Mais l’homme lui tend la bille, entre le pouce et l’index, et la dépose dans le creux de sa
main. Thomas sourit.
« Je vais l’offrir à ma mère, pour que ça la console. » L’homme hoche la tête, un
sourire s’esquisse aux commissures de ses lèvres, mais il ne rit pas. Il se lève.
« Je dois aller voir ma femme et mon fils. Il vient de naître. » Thomas le regarde, ne
peut rien dire. L’homme ramasse les deux sacs plastiques – Thomas entend le cliquetis de
bouteilles qui s’entrechoquent – et chacun se salue d’un signe de tête. L’homme disparaît
derrière lui, traverse des rues et s’évanouit dans la maigre foule des passants affairés.

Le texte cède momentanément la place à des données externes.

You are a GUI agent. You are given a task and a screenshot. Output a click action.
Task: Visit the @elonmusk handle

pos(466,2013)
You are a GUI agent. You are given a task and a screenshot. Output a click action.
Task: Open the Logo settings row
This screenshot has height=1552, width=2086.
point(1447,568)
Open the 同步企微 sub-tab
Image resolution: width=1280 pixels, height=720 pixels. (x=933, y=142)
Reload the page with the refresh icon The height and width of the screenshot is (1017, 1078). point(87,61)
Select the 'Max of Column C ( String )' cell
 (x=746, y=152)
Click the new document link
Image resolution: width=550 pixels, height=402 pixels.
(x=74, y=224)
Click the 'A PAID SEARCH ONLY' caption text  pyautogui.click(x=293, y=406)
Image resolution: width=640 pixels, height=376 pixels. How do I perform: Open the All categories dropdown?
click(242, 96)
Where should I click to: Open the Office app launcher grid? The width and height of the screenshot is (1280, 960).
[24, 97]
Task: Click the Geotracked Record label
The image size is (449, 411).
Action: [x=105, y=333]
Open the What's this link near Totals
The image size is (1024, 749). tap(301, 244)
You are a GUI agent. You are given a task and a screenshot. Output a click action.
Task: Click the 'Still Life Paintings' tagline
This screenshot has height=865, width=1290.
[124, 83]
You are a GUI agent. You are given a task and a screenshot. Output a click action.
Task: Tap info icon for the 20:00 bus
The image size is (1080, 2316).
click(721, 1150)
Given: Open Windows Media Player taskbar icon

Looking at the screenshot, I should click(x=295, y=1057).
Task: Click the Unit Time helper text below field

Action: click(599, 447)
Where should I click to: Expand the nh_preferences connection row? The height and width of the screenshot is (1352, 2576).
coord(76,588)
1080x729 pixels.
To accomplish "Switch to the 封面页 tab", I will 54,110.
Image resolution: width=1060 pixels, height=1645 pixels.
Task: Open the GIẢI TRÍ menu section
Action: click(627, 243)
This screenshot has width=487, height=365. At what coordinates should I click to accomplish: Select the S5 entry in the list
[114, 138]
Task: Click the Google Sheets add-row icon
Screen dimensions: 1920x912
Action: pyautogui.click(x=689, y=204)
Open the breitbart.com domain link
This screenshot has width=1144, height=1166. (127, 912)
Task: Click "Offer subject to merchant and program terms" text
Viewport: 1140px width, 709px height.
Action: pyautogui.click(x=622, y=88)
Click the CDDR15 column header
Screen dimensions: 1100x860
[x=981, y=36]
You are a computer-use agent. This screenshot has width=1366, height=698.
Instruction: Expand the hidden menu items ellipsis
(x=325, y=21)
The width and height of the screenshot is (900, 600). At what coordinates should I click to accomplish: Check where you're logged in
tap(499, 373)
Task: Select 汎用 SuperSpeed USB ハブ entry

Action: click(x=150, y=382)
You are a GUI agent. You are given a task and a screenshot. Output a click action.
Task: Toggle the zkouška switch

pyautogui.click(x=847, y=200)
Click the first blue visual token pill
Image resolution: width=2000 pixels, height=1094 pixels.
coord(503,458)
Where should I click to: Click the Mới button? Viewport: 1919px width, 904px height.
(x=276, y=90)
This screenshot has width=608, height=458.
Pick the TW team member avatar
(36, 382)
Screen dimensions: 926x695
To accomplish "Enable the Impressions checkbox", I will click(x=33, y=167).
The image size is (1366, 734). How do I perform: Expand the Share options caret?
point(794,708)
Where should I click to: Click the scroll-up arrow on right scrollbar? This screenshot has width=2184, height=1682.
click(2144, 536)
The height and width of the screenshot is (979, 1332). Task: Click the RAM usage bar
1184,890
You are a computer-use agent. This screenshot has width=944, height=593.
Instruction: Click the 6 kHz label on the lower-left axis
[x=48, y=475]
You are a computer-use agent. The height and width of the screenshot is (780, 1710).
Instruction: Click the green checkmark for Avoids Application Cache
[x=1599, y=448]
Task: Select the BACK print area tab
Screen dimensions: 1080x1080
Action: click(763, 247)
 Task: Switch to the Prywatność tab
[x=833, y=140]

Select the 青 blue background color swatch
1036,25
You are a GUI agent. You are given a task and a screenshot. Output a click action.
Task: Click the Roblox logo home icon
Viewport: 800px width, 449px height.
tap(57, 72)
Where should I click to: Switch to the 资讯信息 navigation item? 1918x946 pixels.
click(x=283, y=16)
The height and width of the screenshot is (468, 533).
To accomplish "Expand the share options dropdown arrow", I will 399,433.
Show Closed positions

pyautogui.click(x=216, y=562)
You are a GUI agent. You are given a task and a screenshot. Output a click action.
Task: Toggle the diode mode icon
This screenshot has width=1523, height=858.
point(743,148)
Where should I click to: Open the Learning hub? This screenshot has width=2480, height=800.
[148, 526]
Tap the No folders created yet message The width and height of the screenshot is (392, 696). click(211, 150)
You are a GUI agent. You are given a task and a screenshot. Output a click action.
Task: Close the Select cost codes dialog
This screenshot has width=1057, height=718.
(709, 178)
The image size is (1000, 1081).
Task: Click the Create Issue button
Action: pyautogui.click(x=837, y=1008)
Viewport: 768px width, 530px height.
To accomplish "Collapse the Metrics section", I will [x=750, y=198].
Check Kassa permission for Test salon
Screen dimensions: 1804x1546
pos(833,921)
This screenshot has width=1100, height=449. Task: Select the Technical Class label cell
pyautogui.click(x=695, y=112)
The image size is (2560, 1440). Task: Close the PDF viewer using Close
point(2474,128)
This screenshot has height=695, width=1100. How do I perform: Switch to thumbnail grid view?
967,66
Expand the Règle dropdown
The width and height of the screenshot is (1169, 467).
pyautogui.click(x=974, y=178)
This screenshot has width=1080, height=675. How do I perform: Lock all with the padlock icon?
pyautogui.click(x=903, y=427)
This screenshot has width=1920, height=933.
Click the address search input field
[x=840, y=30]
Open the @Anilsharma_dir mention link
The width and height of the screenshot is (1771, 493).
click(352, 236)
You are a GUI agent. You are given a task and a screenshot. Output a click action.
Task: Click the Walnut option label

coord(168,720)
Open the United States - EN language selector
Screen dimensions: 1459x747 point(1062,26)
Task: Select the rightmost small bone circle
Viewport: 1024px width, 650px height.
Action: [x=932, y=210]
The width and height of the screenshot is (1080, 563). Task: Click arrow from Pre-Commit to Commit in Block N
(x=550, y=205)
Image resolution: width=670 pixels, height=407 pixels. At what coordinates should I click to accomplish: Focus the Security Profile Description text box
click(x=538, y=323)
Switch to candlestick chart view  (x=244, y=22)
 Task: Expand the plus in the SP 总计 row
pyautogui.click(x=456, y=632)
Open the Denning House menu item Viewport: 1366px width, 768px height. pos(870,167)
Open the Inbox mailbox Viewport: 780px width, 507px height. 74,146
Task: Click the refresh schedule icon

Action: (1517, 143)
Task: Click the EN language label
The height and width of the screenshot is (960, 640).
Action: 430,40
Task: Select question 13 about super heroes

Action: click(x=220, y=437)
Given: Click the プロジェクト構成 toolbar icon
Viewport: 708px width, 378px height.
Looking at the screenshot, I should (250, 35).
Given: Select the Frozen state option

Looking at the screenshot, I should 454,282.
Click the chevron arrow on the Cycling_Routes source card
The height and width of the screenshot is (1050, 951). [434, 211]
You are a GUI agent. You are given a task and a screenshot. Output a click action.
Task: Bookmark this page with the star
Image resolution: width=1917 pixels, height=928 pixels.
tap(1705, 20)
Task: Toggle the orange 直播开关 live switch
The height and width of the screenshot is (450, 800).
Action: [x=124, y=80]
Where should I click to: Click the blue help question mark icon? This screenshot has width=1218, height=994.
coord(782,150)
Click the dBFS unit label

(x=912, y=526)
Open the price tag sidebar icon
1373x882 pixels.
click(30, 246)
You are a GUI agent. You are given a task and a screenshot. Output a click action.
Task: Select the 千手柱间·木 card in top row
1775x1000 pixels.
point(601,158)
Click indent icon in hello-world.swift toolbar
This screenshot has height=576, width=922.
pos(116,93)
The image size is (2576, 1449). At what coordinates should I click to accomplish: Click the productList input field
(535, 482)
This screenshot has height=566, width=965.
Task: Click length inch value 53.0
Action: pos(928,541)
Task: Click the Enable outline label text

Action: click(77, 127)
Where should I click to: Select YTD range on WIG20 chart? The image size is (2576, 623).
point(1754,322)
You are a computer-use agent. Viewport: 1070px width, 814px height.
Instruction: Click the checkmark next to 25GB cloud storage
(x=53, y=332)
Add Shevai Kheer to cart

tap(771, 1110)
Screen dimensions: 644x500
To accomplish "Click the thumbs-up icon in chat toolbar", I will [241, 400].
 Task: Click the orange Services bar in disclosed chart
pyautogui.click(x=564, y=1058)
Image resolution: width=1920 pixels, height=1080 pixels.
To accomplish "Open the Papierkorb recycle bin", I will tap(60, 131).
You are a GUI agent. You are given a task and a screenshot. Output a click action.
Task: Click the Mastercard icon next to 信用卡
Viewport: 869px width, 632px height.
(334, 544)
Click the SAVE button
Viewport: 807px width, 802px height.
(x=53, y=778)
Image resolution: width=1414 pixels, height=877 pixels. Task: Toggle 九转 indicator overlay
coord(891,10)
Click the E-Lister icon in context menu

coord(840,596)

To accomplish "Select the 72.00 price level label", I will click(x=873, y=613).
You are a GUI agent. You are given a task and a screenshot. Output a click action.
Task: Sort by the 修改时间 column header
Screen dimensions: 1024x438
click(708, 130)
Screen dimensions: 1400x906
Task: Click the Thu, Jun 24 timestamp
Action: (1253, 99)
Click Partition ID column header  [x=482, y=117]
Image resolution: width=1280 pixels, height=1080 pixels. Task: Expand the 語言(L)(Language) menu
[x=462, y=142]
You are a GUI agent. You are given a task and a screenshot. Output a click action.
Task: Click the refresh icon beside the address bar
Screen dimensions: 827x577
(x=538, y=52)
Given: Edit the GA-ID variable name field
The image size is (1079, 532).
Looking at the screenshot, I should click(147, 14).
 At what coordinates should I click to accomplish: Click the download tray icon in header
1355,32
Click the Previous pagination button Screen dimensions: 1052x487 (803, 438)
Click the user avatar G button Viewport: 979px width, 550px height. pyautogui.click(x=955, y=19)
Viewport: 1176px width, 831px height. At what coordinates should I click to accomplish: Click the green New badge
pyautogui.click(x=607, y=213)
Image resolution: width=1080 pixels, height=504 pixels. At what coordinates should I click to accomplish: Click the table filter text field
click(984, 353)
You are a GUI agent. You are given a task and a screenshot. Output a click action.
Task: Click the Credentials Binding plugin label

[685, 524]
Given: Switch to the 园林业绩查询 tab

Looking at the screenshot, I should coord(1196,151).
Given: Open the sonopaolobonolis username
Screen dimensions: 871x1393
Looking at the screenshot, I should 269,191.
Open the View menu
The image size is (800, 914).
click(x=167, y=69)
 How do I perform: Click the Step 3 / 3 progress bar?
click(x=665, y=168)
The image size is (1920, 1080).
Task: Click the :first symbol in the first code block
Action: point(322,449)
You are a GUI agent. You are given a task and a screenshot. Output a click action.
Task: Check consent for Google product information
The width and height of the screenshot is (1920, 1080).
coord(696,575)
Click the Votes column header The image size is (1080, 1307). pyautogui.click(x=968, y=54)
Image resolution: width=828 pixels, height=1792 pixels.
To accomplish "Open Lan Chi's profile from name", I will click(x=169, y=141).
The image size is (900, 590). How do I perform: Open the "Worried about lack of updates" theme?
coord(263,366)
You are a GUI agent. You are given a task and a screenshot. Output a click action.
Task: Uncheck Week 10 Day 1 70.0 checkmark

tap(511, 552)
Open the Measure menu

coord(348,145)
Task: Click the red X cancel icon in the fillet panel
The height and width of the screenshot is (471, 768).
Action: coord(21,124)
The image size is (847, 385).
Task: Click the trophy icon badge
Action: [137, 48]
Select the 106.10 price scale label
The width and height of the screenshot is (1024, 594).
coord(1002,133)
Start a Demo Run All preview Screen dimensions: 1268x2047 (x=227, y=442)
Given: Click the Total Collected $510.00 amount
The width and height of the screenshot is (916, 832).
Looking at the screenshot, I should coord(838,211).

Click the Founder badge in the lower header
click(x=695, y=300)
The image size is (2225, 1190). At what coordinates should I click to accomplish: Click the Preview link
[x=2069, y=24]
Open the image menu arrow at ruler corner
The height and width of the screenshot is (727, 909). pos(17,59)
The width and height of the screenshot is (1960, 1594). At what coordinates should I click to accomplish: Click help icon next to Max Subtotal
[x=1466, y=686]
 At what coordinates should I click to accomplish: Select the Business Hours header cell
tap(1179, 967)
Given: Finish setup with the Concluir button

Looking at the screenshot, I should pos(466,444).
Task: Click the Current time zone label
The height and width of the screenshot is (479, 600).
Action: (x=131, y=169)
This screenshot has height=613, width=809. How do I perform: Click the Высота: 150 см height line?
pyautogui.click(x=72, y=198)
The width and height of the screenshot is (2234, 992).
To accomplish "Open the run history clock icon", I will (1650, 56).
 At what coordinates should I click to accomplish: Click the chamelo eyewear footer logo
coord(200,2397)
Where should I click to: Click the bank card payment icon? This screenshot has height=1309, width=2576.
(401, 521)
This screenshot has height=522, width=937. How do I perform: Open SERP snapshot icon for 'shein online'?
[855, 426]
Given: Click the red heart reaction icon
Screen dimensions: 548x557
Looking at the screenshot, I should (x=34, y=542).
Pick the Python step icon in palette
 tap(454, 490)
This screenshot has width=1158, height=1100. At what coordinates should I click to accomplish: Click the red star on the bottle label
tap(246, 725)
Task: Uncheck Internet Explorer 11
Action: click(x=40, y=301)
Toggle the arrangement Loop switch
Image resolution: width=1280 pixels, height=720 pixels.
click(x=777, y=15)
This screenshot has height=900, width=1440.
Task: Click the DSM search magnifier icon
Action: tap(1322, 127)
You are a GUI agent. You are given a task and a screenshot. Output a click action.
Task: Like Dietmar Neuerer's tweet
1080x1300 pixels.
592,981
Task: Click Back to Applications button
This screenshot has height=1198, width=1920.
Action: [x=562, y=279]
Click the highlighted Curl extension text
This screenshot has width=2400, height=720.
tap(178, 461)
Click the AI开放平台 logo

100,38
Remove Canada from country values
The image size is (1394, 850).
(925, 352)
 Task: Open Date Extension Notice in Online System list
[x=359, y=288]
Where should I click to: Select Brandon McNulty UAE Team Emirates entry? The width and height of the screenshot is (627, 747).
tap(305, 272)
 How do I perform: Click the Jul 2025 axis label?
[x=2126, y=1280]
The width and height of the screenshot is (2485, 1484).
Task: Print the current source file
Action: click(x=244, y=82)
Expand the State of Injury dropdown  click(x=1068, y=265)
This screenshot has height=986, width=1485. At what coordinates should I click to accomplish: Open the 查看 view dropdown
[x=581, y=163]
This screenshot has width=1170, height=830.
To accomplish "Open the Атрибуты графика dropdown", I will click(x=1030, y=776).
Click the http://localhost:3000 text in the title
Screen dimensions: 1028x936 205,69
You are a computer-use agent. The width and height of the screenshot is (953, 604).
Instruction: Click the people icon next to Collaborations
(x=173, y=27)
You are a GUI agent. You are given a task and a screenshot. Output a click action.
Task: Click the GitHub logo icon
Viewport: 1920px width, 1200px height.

Il pose délicatement la bille dans le creux de sa main, et pense soudainement qu’il ne
peut pas offrir un tel cadeau comme ça ; qu’il faut un paquet-cadeau à la mesure du présent. Il
regarde alors autour de lui et après quelques secondes de réflexion, se lève et ramasse une
bogue marron. Il l’examine et la trouve un peu desséchée, alors il la jette et en ramasse une
autre, mais elle n’est pas entière, et puis elle est écrasée. Il regarde plus loin autour de lui,
mais ne trouve rien. Il se déplace lentement, les yeux rivés sur le sol. Il commence à
désespérer, mais soudain, après quelques minutes à désespérer, il découvre enfin, sous une
feuille, ce qu’il cherche. Satisfait, il enferme la bille dans la coque, celle-ci est parfaite : la
couleur marron rehausse le bleu du morceau de ciel, et la bogue se referme parfaitement ; un
morceau d’écorce à l’intérieur permet de bloquer la bille. Il enferme le morceau bleu de ciel
bleu ciel dans l’écrin qu’il met, avec d’infinies précautions, dans sa poche. Thomas reprend
tranquillement le chemin de la maison; regarde les badauds le nez en l’air; sourit; se dit que la
journée a été longue et pas forcément agréable.
Marchant, il se demande où il partira en vacances avec ses parents, ce qu’il demandera
pour son anniversaire dans deux mois, si sa grand-mère n’a pas trop de regrets, où qu’elle soit.
Il souhaite que grâce à son morceau de ciel bleu sa mère ne pleure jamais plus.